With a generous gift from Denise and David Baggett and ample resources buoyed by the Ann Kimball and John W. Johnson Center for Cellular Therapeutics, Dr. Cooke has organized a multi-disciplinary research team to create a personalized vaccine that will help a patient’s immune system recognize and destroy cancer. Like COVID-19 vaccines, personalized cancer vaccines will use messenger RNA, or mRNA, to trigger an immune system response. For cancer patients, mRNA vaccines will target specific cancer cells without destroying the healthy cells.
“What scientists developed with mRNA vaccines in a relatively short period of time to fight COVID-19 was nothing short of astonishing,” says Denise. “The pandemic showed how successful these vaccines can be.”
“And with personalized vaccines for cancer, we saw the opportunity to play a small part in advancing a novel therapy to help patients,” adds David.
Every patient — and every tumor — is different. When a tumor recurs, it has evolved to survive. With cancer vaccines, scientists can personalize therapies quickly to respond to tumor evolution.

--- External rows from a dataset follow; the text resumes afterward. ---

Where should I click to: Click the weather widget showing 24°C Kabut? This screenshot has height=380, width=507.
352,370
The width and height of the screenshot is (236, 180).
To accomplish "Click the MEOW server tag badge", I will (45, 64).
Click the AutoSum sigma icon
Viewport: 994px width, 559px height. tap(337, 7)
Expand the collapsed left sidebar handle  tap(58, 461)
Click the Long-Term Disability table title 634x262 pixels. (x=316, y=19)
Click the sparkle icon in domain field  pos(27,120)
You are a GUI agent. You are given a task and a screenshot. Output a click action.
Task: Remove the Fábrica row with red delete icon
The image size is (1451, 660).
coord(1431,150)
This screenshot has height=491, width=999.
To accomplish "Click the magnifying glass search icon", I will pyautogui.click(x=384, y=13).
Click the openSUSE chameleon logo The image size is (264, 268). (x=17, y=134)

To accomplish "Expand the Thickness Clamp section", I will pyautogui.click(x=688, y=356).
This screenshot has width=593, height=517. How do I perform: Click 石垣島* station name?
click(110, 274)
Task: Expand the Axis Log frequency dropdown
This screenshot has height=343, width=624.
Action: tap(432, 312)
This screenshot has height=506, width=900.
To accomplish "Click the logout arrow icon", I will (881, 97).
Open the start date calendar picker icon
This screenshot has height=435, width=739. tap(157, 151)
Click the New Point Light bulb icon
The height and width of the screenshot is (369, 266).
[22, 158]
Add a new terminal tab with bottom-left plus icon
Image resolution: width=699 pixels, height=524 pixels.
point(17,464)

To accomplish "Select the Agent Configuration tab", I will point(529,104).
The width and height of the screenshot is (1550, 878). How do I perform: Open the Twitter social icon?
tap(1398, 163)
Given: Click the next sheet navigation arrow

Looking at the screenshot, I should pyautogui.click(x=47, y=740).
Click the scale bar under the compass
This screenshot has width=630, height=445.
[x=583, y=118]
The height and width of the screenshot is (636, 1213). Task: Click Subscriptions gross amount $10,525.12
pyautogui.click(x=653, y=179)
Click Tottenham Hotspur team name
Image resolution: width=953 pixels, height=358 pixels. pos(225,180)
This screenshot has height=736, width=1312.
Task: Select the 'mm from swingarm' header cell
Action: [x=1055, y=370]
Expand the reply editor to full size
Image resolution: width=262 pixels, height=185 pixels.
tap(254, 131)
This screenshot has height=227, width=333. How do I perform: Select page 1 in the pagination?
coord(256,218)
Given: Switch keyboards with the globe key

The multidisciplinary team includes Drs. Jenny C. Chang and Ming You and researchers Chih-Chi Andrew Hu, PhD, Francesca Taraballi, PhD, and Jimmy D. Gollihar, PhD. To create the vaccine, surgeons remove the patient’s primary tumor. The team sequences the tumor to determine what genes have mutated and which mutant proteins, or cancer antigens, are expressed on the surface of the cancer cells.
Knowing the proteins’ sequence will allow the team to generate mRNA code within days and a vaccine within weeks. “Speed is of the essence in cancer treatments,” says David. “These vaccines have the potential to be timely, less expensive and more effective than traditional cancer treatments.”
Once developed, the vaccine will target the tumor’s mutant proteins. Composed of mRNA that encodes these purified cancer antigens, the vaccine will induce an inflammatory response that awakens the immune system to make antibodies and generate white blood cells — specifically T cells — to attack the cancer. After vaccination, researchers will analyze patients’ blood samples to determine the vaccine’s efficacy. In the long term, the researchers will monitor any recurrence of the primary tumor and determine if a booster shot is needed.
“We’re moving quickly to get this project going, and our team is working around the clock to develop this approach because it’s such meaningful work,” says Dr. Cooke. Preliminary studies are underway, and early data should be available in 2023.
“It takes special people like the Baggetts to give their time and to donate financially to do good for the community,” says Dr. Cooke. “Without that kind of support, it would be much harder for us to do this transformative work.”